Listen pastors, our families are gifts from God. We have an obligation to them in Christ. But here is the thing: in 1 Tim 3:14 Paul writes that: “I am writing these things to you that you may know how one ought to behave in the house of God.” When I teach my master course on 1 Timothy I always place special emphasis on 3:14-16 for this reason, everything from 2:1-3:13 flows into these three verses and everything from 4:1-6:21 looks back on these verses. Since the Body is one, this book teaches us how one should act in the body of Christ. If you are member of the Church, 1st Timothy teaches you how to live.

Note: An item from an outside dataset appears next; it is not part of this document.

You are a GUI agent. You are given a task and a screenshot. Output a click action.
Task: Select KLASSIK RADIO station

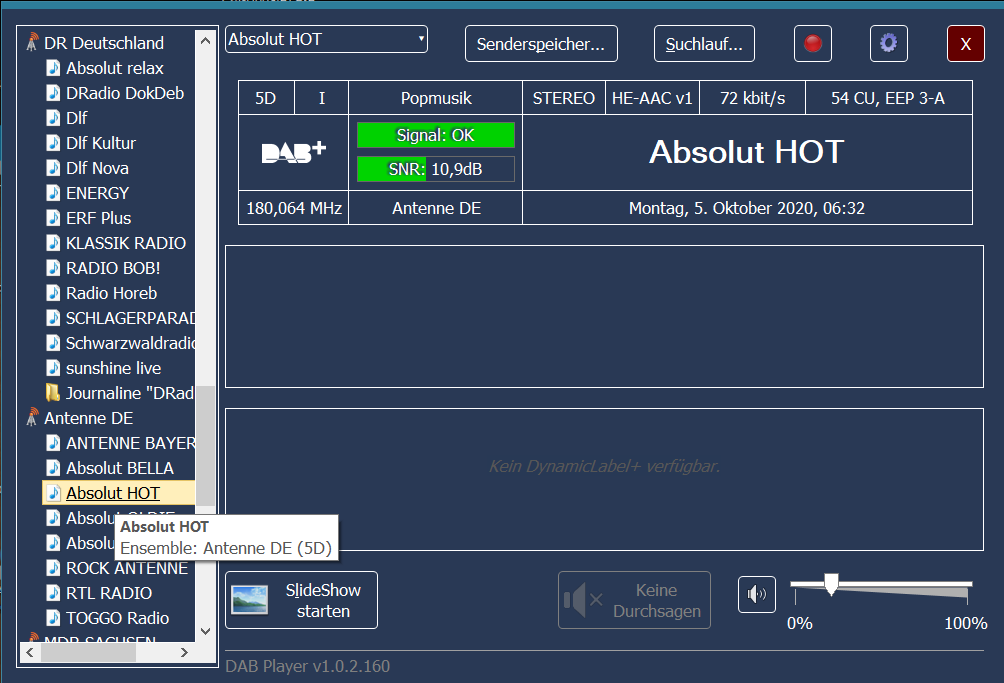[125, 243]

Starting with prayer and the Gospel witness (2) to the expectations of leaders (3) to the pastors responsibilities (4) to the family responsibilities (5) to the rich (6). And it does this as a corrective to the incorrect behavior of the false teachers (1) and the damage they were doing (4,5). It is not a model for how to do church as some have supposed, but a model for how we are to live within the Church. This is important, Paul is not telling Timothy that these men and women should take on these traits in chapter 3, but that they were to already be examples of this kind of behavior because the entire church was working towards this behavior as people who had “grow(n) up into Christ” (Eph 4). All these things should come naturally as we seek to produce the fruit of the spirit, if they do not, we are still in the flesh and bearing the fruit of the flesh. We should naturally be able to manage our own households well by the Holy Spirit, as people living in the new life, and that will translate to managing the church well.
So pastor, put your family before the Church. You may find that you are better equipped to do ministry, not less, and you will reap the blessings of a peaceful family life and get to see your kids grow up in such a way that you will not have to get to know them later in life. You will also be able to shepherd them towards Christ, discipling them to live Jesus Life in the Jesus Way.